When Jeanie Deans' sister, Effie, is wrongly convicted of murdering her own child, Jeanie travels, partly by foot, all the way to London. Her plan is to appeal to Queen Caroline and receive a pardon for her sister who languishes in prison awaiting execution. She begins walking on her bare feet to save her shoes but puts them on when she passes through towns and villages. [1] By a series of improbable adventures, involving the true abductors of her sister's baby son, she finds George Staunton alias Robertson who had fathered the child. Thereafter she travels on by coach and on reaching London she seeks out the Duke of Argyll who takes her to meet Queen Caroline at Richmond Lodge. She impresses the Queen with her eloquence, spoken in broad Scots. [2] The Queen promises to intercede with King George II, and she ensures that her sister is granted a pardon, on pain of being banished from Scotland for fourteen years. When Jeanie returns to Scotland, she finds that the Duke of Argyll had given her father land to superintend at Rosneath in Argyll. [3] She is also overjoyed to find that her fiancé, Reuben Butler, has been appointed Minister at the neighbouring kirk of Knocktarlitie. [4] She subsequently marries Butler and raises three children named David, Reuben and Euphemia. Jeanie's sister, Effie, pays her a clandestine visit to inform her that she had married her lover who was now Sir George Staunton. [5] Jeanie later learns that her sister's child had not been murdered but was sold to a Highland brigand and was reared to a life of robbery and violence. [6] Sir George travels with Butler to visit Knocktarlitie but, caught by a storm, they arrive at a nearby smuggler's cove. [7] [8] He is shot by his own son, who escapes to America, gets into trouble, joins a tribe of Native Americans and is heard of no more. As Lady Staunton, Effie takes her place in London society but eventually retires to a French convent, much to her sister's disappointment at her relinquishing her father's religion.

Origin

Sir Walter Scott wrote that he had learned the story from an unsigned, undated letter, whose writer had learned it in turn from a Mrs.
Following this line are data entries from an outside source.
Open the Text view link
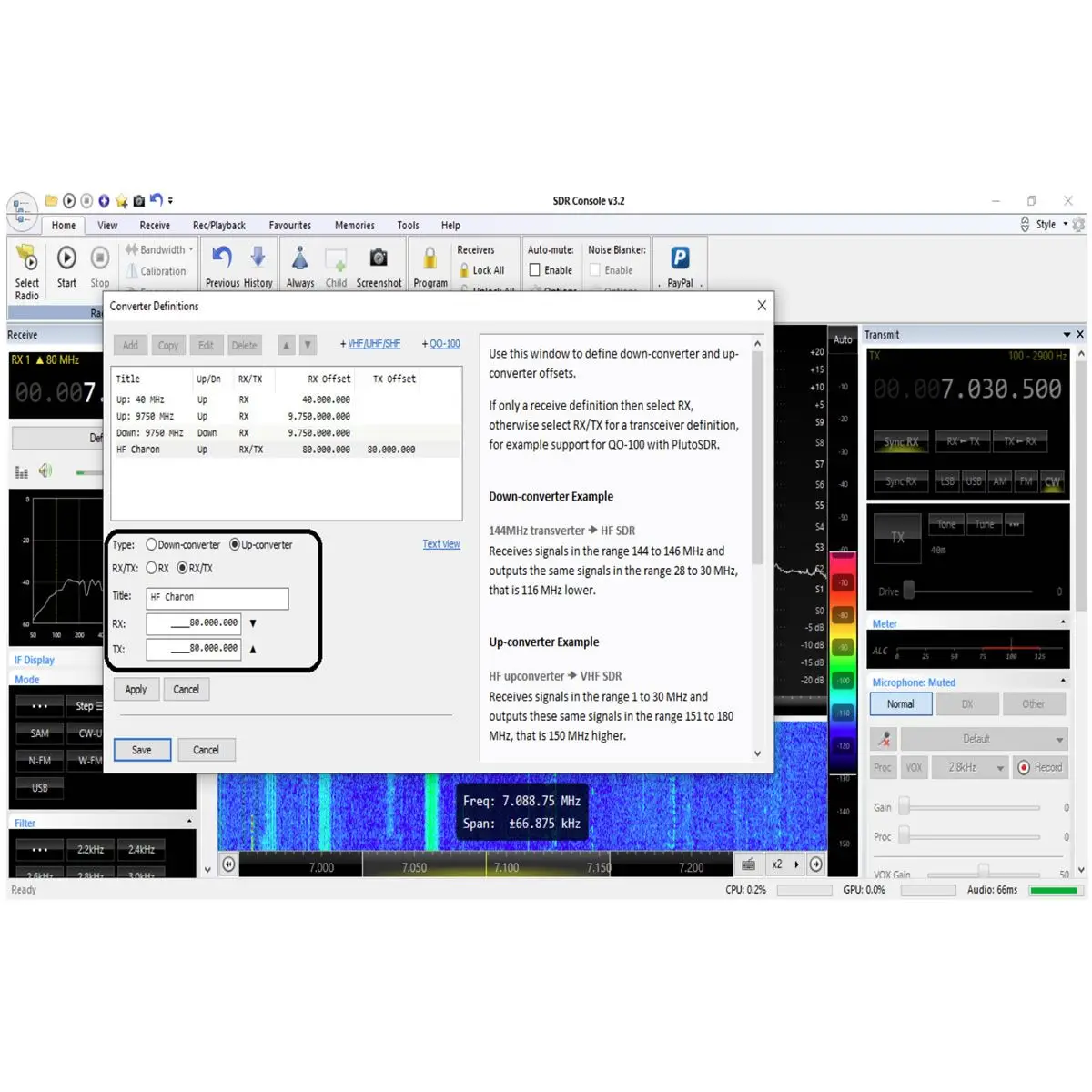The width and height of the screenshot is (1092, 1092). coord(441,544)
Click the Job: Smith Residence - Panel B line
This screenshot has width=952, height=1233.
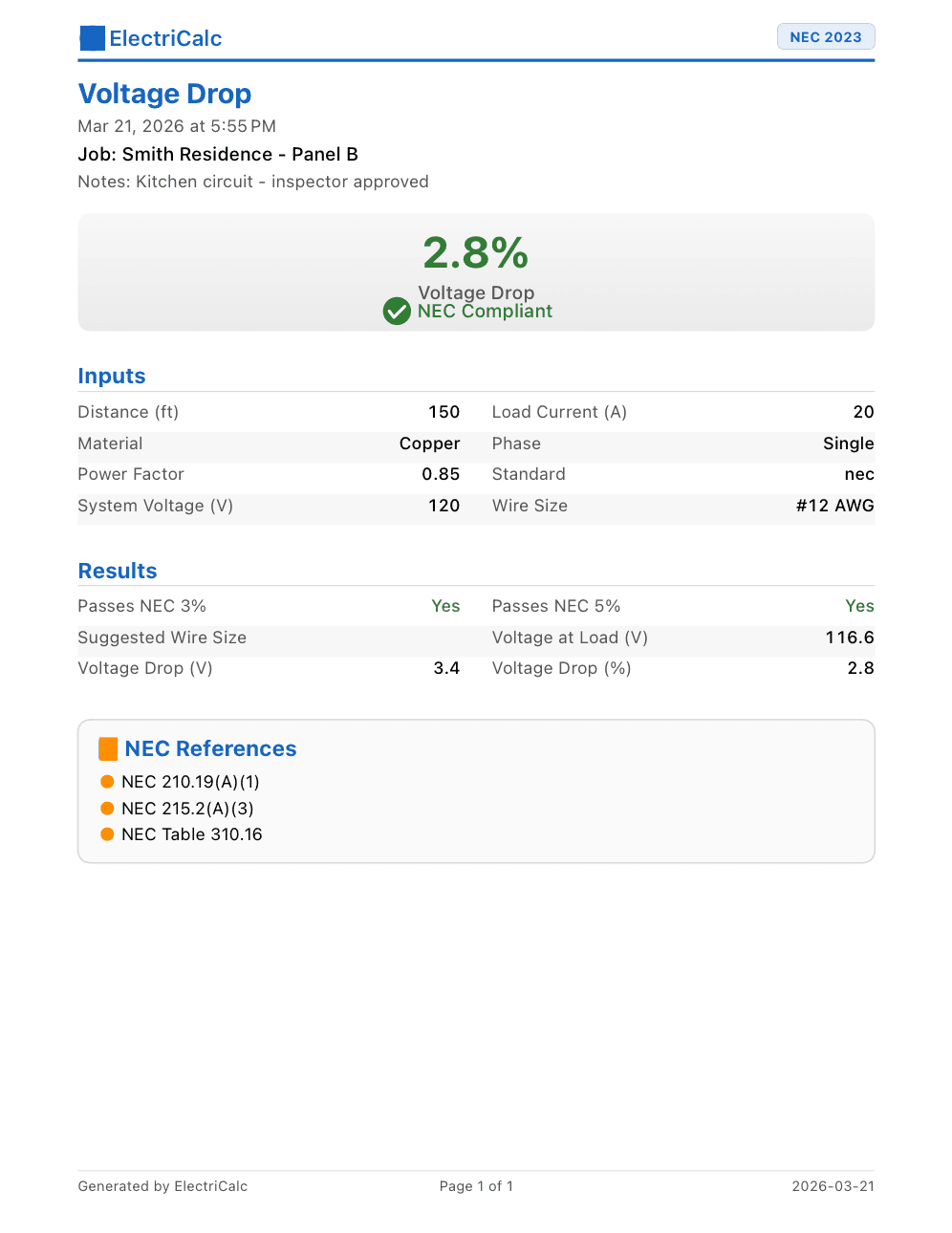click(218, 155)
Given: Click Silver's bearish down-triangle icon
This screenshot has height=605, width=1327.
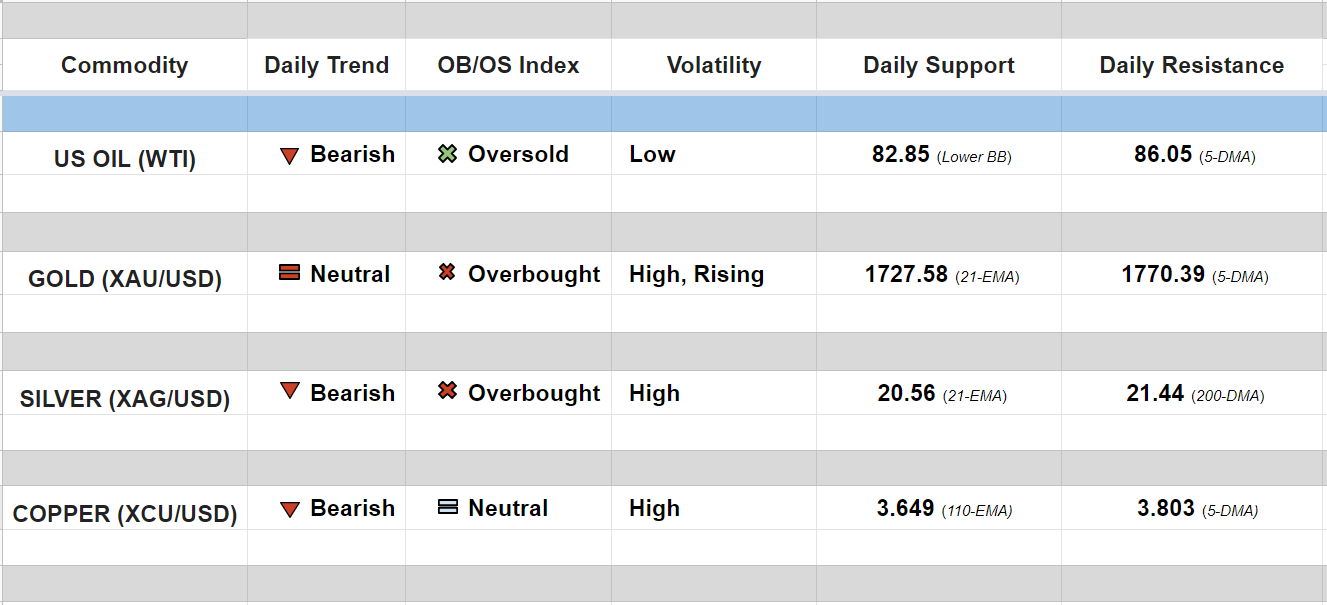Looking at the screenshot, I should [x=290, y=391].
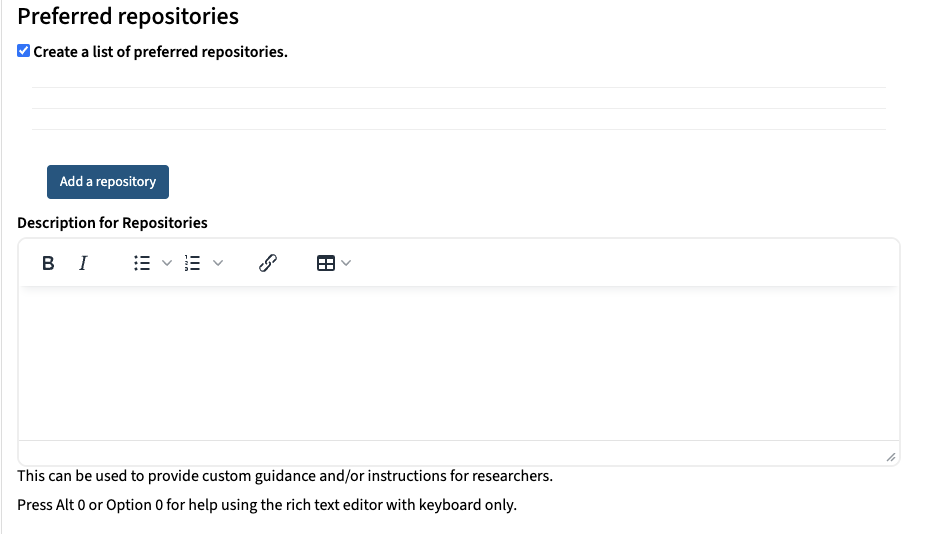Insert a numbered list
Screen dimensions: 925x534
pos(194,263)
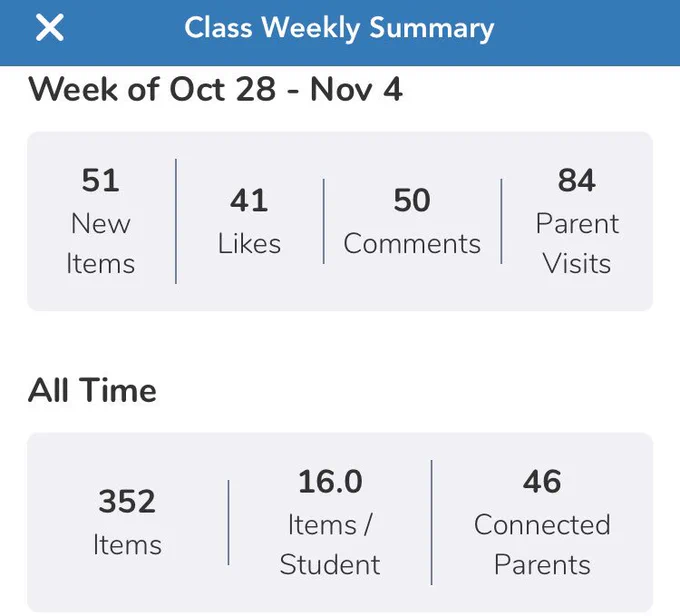Viewport: 680px width, 616px height.
Task: Open the 352 Items total
Action: (127, 522)
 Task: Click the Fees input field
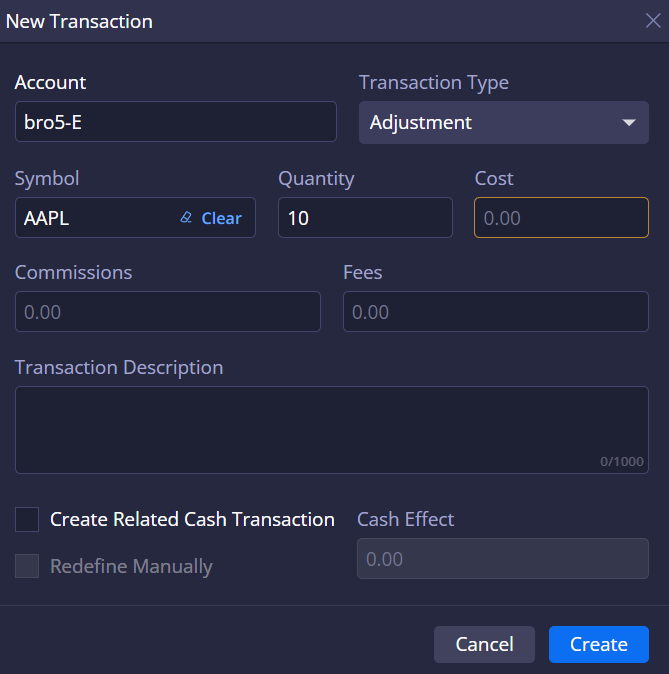click(x=495, y=312)
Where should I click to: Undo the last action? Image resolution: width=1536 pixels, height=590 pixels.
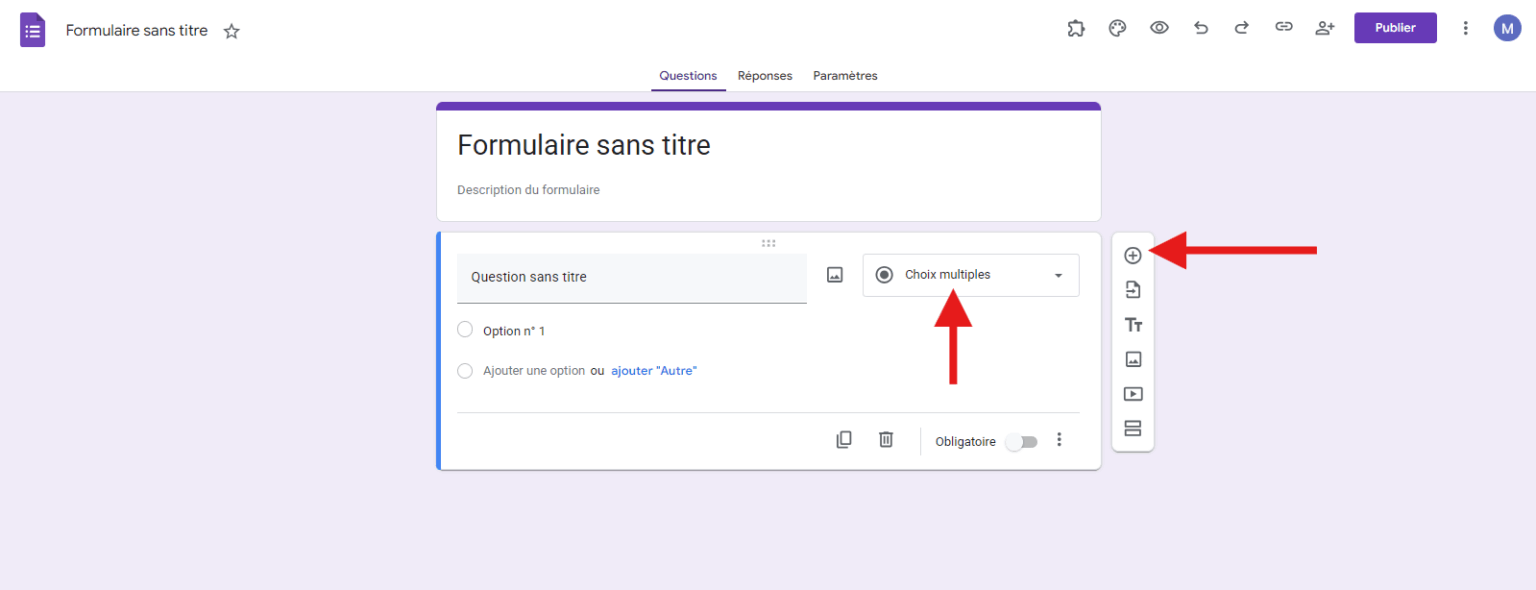point(1201,27)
Helen Lawson Goldie of Dumfries. The original of Jeanie Deans was Helen Walker, whose experience was more austere than the fiction Scott wrote. Helen Walker died in late 1791. Sir Walter Scott erected a monument at Helen Walker's grave in the parish of Irongray, about six miles from Dumfries.

Jeanie Deans Cottage

Plaque above Jeanie Deans Tryst pub, St Leonards, Edinburgh. Plaque on Jeanie Deans Tryst building, St Leonards.jpg
Plaque above Jeanie Deans Tryst pub, St Leonards, Edinburgh.
A 19th century photo of the cottage - all that remains today is part of the back wall Jeanie Deans cottage.jpg
A 19th century photo of the cottage – all that remains today is part of the back wall

The so-called Jeanie Deans Cottage was situated at the southern end of St. Leonards Bank, Edinburgh. In the novel, Davie Deans was a dairy farmer (or cow-feeder) who moved to "a place called Saint Leonard's Crags, lying betwixt Edinburgh and the mountain called Arthur's Seat, and adjoining to the extensive sheep pasture still named the King's Park.... Here he rented a small lonely house, about half a mile distant from the nearest point of the city, but the site of which, with all the adjacent ground, is now occupied by the buildings which form the south-eastern suburb." [9] St. Leonard's Crags itself is a few hundred metres to the north of the would-be Jeanie Deans Cottage and is now occupied by the building which was the James Clark School (now converted to flats). [10] However, this cottage features in a map of Edinburgh as early as 1784. [11] The same cottage is named as 'Herds house' in a map of 1823. [12] The cottage was demolished in 1965. [13]

Scott Monument

Jeanie Deans Tryste pub, Edinburgh. Jeanie deans tryst pub.jpg
Jeanie Deans Tryste pub, Edinburgh.
Scott Monument Jeanie Deans as sculpted on the Scott Monument, Edinburgh.jpg
Scott Monument

A statue of Jeanie Deans is one of the principal sculptures on the Scott Monument on Princes Street in Edinburgh. It was sculpted by William Brodie and stands on the lower tier of the north-east buttress. [14]

Names

Several pubs in Scotland were named after Jeanie Deans, including Jeanie Deans Tryste in Edinburgh, [15] and three in Glasgow. [16] [17]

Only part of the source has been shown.